Do you want to know what’s in the “milk” part of this so-called milk shake?
It contains: Milk fat and nonfat milk, Sugar, Sweet whey, High-fructose corn syrup, Guar gum, Monoglycerides and diglycerides, Cellulose gum, Sodium phosphate, Carrageenan, Citric acid, E129, Artificial strawberry flavor.
MMM, MMMM! yummy and so good for you – NOT!
Packaging
There are also concerns regarding the materials used to coat and package foods.3 The protective wax on produce such as cucumbers, peppers, and apples may trigger allergies, and can contain pesticides, fungicide sprays, or animal byproducts.

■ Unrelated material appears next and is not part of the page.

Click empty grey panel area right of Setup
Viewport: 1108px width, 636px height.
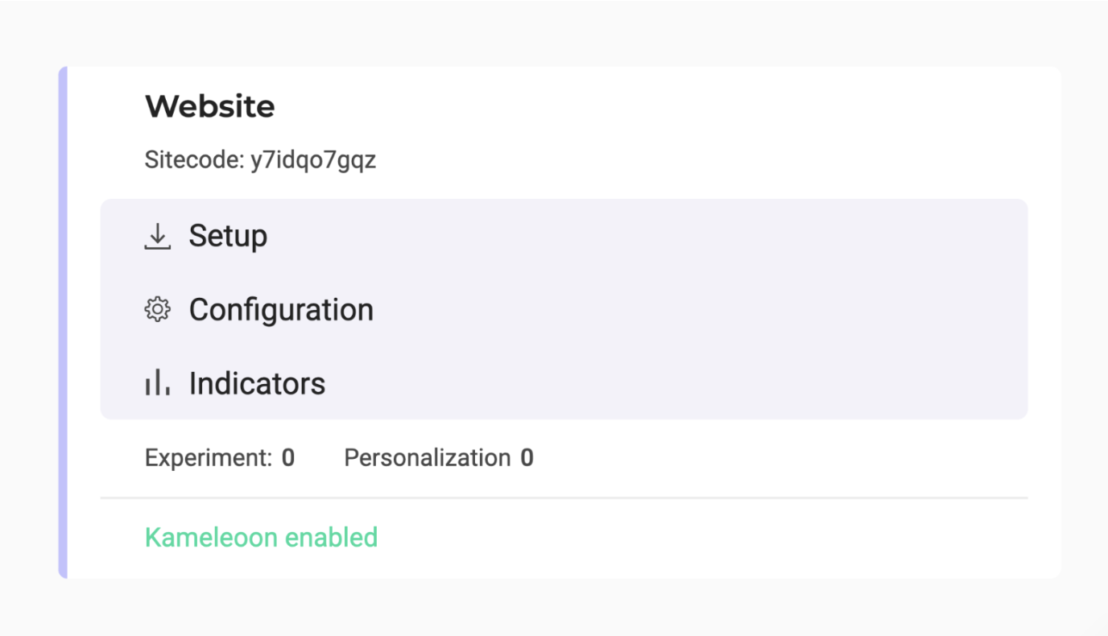[644, 236]

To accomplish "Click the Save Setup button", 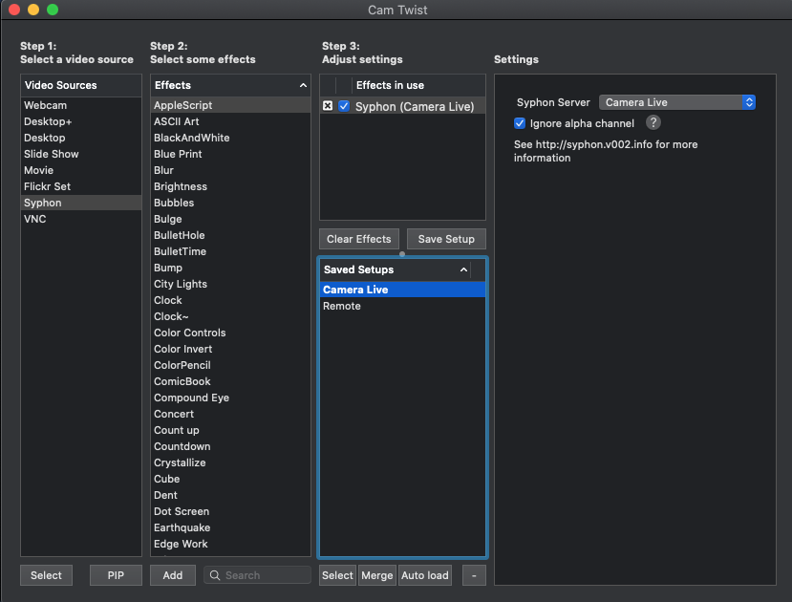I will tap(446, 239).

Further, the plastic (vinyl chloride) some food is wrapped in is considered carcinogenic, and has been linked to immune reactions and lung shock.
Dioxin
A by-product of whitening, especially of food containers, Dioxin has become a health concern. It has been reported, for example, that certain ice creams contain high levels of dioxins, reportedly leaked into the product through the whitening used in its containers.
A known carcinogen, dioxin is associated with genetic and reproductive defects as well as learning disabilities.4 Dioxin exposure is a possible cause of endometriosis – a painful condition that can result in fertility problems and/or hysterectomy, as well as chronic pelvic pain and other conditions.
Conclusion
After reading this, one could conclude that the situation is hopeless.

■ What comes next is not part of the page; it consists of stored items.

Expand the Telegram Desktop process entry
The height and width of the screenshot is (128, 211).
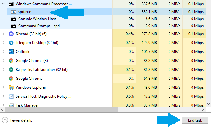(x=4, y=43)
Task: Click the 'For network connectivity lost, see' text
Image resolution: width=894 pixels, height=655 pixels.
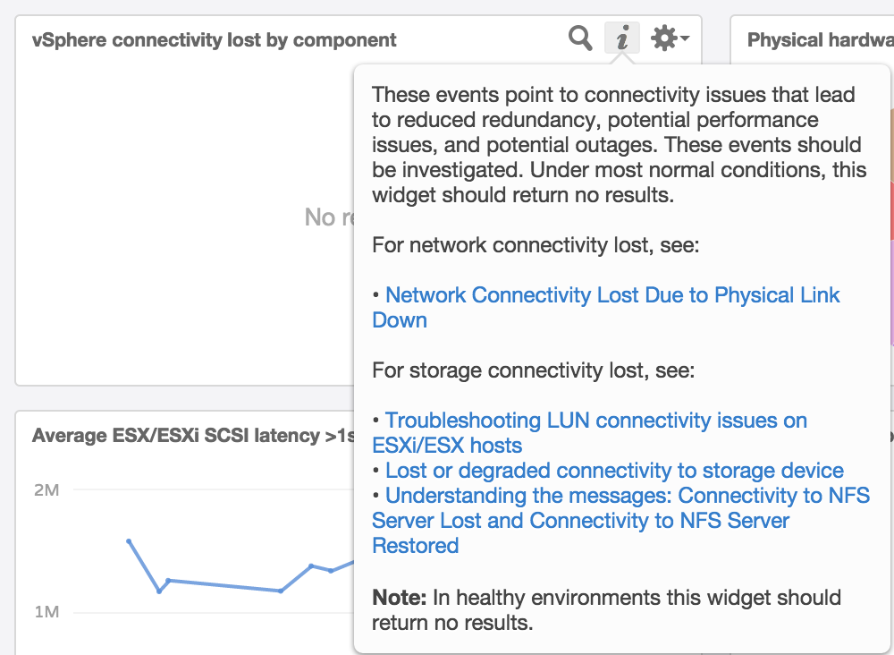Action: point(535,245)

Quite the opposite is true – because knowledge is power. Simply use this knowledge to make different choices.
It makes good sense to pay attention to the food you are buying, especially if it has been processed. One thing is for certain – most of these added ingredients have nothing to do with nutrition and everything to do with increasing food sales by keeping addicted, depleted consumers coming back for more.
Besides adequate rest and moderate exercise, the fundamental nutritional thresholds must be consumed, if you have any expectation for staying healthy. Your body needs copious amounts of: (in descending order) clean water, protein from vegetables with a limited quantity from animals, minerals, carbohydrates from whole grain, healthy fat from fish and a smattering of vitamins to stay healthy. You can choose to consume them or take fundamental supplements to fill the gaps in your diet.

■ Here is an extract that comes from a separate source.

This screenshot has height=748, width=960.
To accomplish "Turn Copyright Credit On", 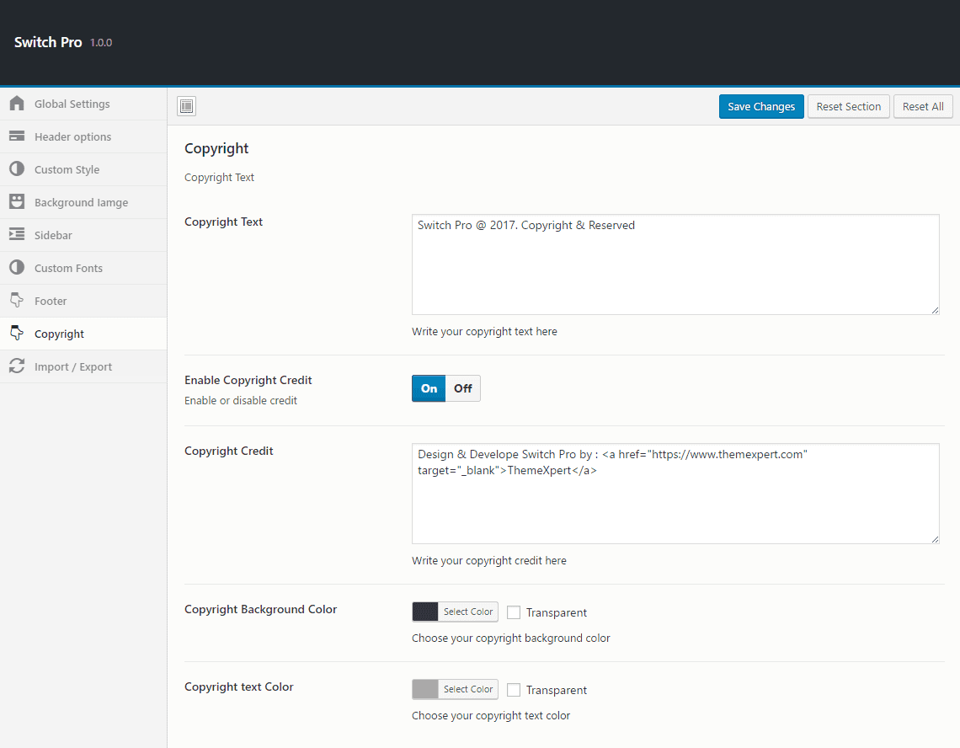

If you are experiences any of the likely complaints associated with failing to meet these thresholds, you may want to consider choosing supplements help you address your specific needs to expedite your restoration.
We’re all in this together – I’m pulling for you. (Sorry Red Green, I left out the attribution)
Notes:
1. Hanley, J.L., M.D. and Deville, N., Tired of Being Tired, Berkley Publishing Group, NY, 2001. (p. 66)
2. Wilson, Lawrence, M.D., F.I.C.B., Why Take Nutritional Supplements, article on www.drlwilson.com.
3. Hull, Janet, M.D., Bleaching agent in flour linked to diabetes, from The Idaho Observer, July 2005, cited on www.detoxprogram.net.
4. Wilson, Lawrence, M.D., F.I.C.B., Why Take Nutritional Supplements, article on www.drlwilson.com.
5. Hanley, J.L., M.D. and Deville, N., Tired of Being Tired, Berkley Publishing Group, NY, 2001. (p. 220)
6. Hull, Janet, M.D., Bleaching agent in flour linked to diabetes, from The Idaho Observer, July 2005, cited on www.detoxprogram.net.
7. Chek, Paul, excerpted from the CD/Workbook Program: You Are What You Eat! at www.chekinstitute.com.
8. The New York Nerd: Eat Fast, Die Young, April 24, 2006, at www.nynerd.com.
9. Hass, Elson M., M.D., Food Additives and Human Health, excerpted from Staying Healthy Shopper’s Guide: Feed Your Family Safely, cited on www.healthychild.com.
10. Hass, Elson M., M.D., Food Additives and Human Health, excerpted from Staying Healthy Shopper’s Guide: Feed Your Family Safely, cited on www.healthychild.com.